Let $f: \mathbb R\to\mathbb R$, $f(x) = \frac{x}{1-x}$. Define $f^{2}(x) = f(f(x))$, $f^{3}(x) = f(f(f(x)))$, ...
Guess the form for $f^{n}(x)$ and prove your answer is correct using induction on n.
My Approach:
$f^{n}(x)$ = $\frac{x}{1 - nx}$ since $f^{2}(x)$ = $\frac{x}{1-x}$ $/$ $1$ - $\frac{x} {1-x}$
= $\frac{x}{1 - 2x}$ = $\frac{x}{1 - nx}$ (Since 2 = n so it must be n * x)
Proof By Induction:
Denote $f^{n}(x)$ = $\frac{x}{1 - nx}$
Base Case:
When $n$ = $1$
$f^{1}(x)$ = $\frac{x}{1-(1)*(x)}$ = $\frac{x}{1 - x}$ = $f(x)$
which is true since $f^{1}(x)$ = $f(x)$
I.H:
$f^{k}(x)$ = $\frac{x}{1 - kx}$ where $n$ = $k$ for any arbitrary $k > 0$ this holds true because of the base case
I.S:
$f^{k+1}(x)$ = $f(f^{k}(x))$
= $f$($\frac{x}{1 - kx}$$)$
= $f$($\frac{x}{(1 - x)k+1}$$)$
= $f$($\frac{1}{(1)(k+1)}$$)$ (Canceling $x$ out)

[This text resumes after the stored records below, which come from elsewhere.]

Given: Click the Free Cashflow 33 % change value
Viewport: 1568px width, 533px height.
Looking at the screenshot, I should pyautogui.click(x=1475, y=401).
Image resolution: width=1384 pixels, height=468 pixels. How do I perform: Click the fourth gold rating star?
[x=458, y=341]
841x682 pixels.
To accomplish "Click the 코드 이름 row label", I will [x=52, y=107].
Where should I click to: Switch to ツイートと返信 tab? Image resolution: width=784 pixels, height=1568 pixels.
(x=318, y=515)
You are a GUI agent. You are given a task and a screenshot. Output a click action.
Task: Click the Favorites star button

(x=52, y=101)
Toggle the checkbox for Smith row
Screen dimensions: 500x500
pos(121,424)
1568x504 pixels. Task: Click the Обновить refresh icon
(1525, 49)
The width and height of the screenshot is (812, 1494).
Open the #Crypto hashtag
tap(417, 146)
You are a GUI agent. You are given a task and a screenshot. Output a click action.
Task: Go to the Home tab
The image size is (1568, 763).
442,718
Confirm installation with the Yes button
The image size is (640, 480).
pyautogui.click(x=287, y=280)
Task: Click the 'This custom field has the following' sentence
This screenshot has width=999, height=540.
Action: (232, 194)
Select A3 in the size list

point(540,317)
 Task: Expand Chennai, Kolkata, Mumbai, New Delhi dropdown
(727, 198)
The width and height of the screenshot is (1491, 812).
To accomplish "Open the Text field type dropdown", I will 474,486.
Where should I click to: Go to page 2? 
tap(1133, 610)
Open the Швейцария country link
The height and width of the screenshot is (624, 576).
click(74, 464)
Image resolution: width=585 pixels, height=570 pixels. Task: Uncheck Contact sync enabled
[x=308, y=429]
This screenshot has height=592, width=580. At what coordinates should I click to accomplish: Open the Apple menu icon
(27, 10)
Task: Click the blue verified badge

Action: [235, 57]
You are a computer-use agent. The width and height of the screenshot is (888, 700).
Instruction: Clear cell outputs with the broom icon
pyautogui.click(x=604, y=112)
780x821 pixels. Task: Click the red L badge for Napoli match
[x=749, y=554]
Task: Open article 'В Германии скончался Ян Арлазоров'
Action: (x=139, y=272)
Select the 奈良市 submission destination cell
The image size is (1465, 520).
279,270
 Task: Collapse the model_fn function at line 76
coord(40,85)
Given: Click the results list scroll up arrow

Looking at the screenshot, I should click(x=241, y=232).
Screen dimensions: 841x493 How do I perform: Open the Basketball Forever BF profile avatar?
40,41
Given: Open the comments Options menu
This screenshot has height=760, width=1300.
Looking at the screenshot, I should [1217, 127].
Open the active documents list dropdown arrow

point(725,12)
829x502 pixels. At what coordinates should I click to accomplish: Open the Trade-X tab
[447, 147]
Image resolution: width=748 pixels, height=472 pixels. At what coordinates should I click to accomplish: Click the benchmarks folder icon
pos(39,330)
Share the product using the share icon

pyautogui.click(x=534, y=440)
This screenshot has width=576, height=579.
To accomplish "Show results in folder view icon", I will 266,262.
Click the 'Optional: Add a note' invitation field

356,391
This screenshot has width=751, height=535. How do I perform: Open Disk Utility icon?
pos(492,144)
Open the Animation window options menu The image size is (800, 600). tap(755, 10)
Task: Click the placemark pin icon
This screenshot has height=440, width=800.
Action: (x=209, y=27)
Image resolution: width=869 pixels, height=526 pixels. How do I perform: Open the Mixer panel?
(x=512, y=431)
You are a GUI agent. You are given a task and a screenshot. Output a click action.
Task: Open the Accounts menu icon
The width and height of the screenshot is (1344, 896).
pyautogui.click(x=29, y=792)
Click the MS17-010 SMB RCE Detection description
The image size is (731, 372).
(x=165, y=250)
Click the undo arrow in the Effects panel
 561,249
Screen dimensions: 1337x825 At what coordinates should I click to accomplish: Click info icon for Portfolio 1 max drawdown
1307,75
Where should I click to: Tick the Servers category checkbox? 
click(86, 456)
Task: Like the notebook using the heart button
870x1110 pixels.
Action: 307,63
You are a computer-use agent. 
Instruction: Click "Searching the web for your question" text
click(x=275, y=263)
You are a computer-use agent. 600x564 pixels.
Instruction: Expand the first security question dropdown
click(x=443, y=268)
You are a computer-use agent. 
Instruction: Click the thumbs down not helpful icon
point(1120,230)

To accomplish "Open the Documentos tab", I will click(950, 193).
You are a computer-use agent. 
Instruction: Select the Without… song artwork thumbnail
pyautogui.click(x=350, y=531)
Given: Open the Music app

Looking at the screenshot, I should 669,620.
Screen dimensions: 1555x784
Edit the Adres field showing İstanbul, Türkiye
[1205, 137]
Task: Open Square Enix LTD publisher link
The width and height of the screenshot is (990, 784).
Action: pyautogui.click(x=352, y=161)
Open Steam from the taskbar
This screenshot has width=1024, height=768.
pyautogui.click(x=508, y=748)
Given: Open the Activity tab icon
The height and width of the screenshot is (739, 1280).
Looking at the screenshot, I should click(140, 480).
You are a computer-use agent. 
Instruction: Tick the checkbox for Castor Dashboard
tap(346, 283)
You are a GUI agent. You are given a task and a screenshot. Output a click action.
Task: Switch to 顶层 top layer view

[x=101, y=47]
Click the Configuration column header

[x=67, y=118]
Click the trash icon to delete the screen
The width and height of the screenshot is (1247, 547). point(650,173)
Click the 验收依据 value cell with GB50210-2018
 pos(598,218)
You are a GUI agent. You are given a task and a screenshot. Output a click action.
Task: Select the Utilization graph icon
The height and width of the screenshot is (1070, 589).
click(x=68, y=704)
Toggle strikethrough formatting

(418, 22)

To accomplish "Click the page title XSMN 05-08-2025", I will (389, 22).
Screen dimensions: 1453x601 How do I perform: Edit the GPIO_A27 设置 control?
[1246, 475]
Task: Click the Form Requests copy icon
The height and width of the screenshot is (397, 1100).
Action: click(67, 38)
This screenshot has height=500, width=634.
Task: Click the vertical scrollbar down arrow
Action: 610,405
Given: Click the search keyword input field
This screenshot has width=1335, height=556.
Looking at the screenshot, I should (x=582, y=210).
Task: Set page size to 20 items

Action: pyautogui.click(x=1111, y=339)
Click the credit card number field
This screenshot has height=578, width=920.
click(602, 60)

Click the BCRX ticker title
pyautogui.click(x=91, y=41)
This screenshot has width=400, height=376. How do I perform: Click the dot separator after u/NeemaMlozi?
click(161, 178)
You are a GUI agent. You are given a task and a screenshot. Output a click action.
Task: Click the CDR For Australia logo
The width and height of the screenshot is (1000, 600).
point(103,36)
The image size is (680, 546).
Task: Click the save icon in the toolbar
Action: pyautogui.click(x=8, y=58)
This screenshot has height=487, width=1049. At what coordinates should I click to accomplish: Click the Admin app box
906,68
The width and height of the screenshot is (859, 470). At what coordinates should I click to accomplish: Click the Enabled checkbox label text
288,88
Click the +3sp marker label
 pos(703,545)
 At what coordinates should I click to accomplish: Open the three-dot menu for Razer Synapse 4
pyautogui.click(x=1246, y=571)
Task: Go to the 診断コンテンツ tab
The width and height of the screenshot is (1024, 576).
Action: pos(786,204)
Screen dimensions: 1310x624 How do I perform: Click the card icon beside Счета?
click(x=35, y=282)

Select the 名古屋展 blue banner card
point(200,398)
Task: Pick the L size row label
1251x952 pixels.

= $f$($\frac{k+1}{1}$$)$ (Reciprocal of $\frac{1}{k + 1}$ is $\frac{k + 1}{1}$)
= $f$($k + 1$)
Any help or hints would be appreciated
First let's compute $f^2(x)$ to guess the form of the general expression:
$$f^{\color{red}2}(x)=\frac{\frac x{1-x}}{1-\frac x{1-x}}=\frac x{1-\color{red}2x}$$ Now can you prove by induction that
$$f^{\color{red}n}(x)=\frac x{1-\color{red}nx}$$